**Source extract**
.....

Cross-Platform C++ for ML Inference¶
Reference for building C++ desktop applications with ML inference that target both Windows and macOS. Covers ONNX Runtime execution providers, GPU API differences, filesystem quirks, build system setup, and deployment.
GPU API Landscape¶
| API | Windows | macOS |
|---|---|---|
| DirectX 12 / DirectML | Primary for ML | N/A |
| Metal | N/A | Primary GPU API |
| CoreML | N/A | ML framework (GPU + Neural Engine) |
| CUDA | NVIDIA only | N/A (Apple removed NVIDIA) |
| Vulkan | Native | Via MoltenVK (slower than native Metal) |
| OpenCL | NVIDIA/AMD/Intel | Deprecated since macOS 10.14 |
| OpenGL | Legacy | Deprecated, frozen at 4.1 |
ONNX Runtime Execution Provider Selection¶
Ort::SessionOptions session_options;
#ifdef _WIN32
// Windows: CUDA > DirectML > CPU
try {
OrtCUDAProviderOptions cuda_opts{};
session_options.AppendExecutionProvider_CUDA(cuda_opts);
} catch (...) {
OrtSessionOptionsAppendExecutionProvider_DML(session_options, 0);
}
#elif defined(__APPLE__)
// macOS: CoreML > CPU
uint32_t coreml_flags = COREML_FLAG_ENABLE_ON_SUBGRAPH;
OrtSessionOptionsAppendExecutionProvider_CoreML(session_options, coreml_flags);
#endif
DirectML: works with any DX12 GPU (NVIDIA, AMD, Intel). One binary for all vendors. In maintenance mode (2026) - stable, no new features. Falls back to shared system memory when VRAM exhausted.
CoreML: uses Metal GPU + Neural Engine on Apple Silicon. Neural Engine is optimal for CNNs, GPU via Metal is faster for transformer inference. Must be explicitly registered at session creation.
Apple Silicon Specifics¶
Unified Memory Architecture:
- CPU and GPU share the SAME physical memory
- No data copying between CPU/GPU - pointer passing
- No separate VRAM - ML model and app share all RAM
- Bandwidth: 200-800 GB/s (vs 32 GB/s PCIe 4.0)

.....

**Data section**
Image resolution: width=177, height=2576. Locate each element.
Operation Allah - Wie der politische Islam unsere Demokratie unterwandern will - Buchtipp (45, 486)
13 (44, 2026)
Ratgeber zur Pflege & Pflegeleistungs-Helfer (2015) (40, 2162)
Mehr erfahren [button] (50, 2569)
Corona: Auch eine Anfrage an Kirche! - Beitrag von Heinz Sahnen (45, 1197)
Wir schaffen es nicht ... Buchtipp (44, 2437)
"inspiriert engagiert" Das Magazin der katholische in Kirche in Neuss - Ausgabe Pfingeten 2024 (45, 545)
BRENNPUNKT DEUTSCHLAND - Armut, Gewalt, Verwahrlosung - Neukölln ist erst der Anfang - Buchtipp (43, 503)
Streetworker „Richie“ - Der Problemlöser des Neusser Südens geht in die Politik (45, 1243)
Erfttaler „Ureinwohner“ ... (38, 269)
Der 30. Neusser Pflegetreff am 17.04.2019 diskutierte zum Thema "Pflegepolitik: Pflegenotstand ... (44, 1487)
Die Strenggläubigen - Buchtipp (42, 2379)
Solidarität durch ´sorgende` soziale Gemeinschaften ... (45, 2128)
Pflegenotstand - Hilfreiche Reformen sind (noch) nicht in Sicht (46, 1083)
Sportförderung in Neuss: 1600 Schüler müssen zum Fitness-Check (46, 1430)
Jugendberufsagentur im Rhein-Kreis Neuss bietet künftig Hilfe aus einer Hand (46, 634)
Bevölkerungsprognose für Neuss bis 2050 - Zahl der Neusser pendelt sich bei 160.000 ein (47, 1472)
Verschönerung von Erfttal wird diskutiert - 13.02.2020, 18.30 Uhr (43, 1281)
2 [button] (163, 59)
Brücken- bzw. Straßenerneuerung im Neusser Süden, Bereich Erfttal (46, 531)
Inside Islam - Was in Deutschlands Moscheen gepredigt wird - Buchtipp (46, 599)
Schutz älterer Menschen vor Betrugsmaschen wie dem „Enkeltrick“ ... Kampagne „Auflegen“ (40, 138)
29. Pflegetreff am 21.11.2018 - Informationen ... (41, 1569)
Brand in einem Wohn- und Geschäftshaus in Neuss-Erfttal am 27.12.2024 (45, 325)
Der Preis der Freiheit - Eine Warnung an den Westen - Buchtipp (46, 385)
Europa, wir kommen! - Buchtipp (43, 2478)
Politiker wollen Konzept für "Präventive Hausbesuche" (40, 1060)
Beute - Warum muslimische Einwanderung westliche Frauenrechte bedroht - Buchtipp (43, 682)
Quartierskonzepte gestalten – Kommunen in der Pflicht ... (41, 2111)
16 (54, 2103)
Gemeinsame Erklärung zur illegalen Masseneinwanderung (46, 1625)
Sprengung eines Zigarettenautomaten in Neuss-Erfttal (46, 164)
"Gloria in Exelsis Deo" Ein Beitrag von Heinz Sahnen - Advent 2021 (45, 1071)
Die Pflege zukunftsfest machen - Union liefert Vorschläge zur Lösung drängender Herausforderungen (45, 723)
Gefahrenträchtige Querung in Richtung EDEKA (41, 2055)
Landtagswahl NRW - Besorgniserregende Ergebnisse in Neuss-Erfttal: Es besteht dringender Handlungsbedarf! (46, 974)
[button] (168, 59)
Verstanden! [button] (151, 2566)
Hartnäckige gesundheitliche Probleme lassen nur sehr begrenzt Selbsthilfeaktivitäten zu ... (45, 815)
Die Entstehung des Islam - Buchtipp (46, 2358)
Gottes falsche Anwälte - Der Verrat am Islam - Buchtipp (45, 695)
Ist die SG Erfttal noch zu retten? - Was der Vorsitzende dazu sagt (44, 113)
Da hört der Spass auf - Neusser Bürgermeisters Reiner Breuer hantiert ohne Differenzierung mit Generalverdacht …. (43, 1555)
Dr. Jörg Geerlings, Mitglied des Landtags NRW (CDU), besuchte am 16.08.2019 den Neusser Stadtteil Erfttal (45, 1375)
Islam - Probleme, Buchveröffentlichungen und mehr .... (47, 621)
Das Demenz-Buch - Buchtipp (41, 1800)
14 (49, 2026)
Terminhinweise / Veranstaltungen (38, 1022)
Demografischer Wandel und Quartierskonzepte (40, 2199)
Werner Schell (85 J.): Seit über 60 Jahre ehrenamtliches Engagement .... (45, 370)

.....

**Task A**
Using the cross-platform C++ ML inference reference, explain why Apple Silicon needs no data copying between CPU and GPU.
**Task B**
In the cross-platform C++ ML inference reference, retype everything from "CoreML: uses Metal" down to "at session creation.".
**Task C**
Extend the cross-platform C++ ML inference reference past its last line.
The records are separate material from the reference page on cross-platform C++ for ML inference.

**Answer A**
On Apple Silicon, the CPU and GPU share the same physical memory, with no separate VRAM. Data therefore moves between them by pointer passing instead of being copied.

**Answer B**
CoreML: uses Metal GPU + Neural Engine on Apple Silicon. Neural Engine is optimal for CNNs, GPU via Metal is faster for transformer inference. Must be explicitly registered at session creation.

**Answer C**
Neural Engine:
- Accessible ONLY through CoreML (no low-level API)
- Optimal for: quantized models, convolutions, matrix ops
- NOT optimal for: arbitrary compute, custom operators
- CNN inference: NE faster; Transformer inference: Metal GPU faster
M1 8GB: ~5-6 GB available for ML (OS + apps take the rest)
Rosetta 2 removal: Apple announced removal in macOS 28 (2027). Native arm64 build is mandatory.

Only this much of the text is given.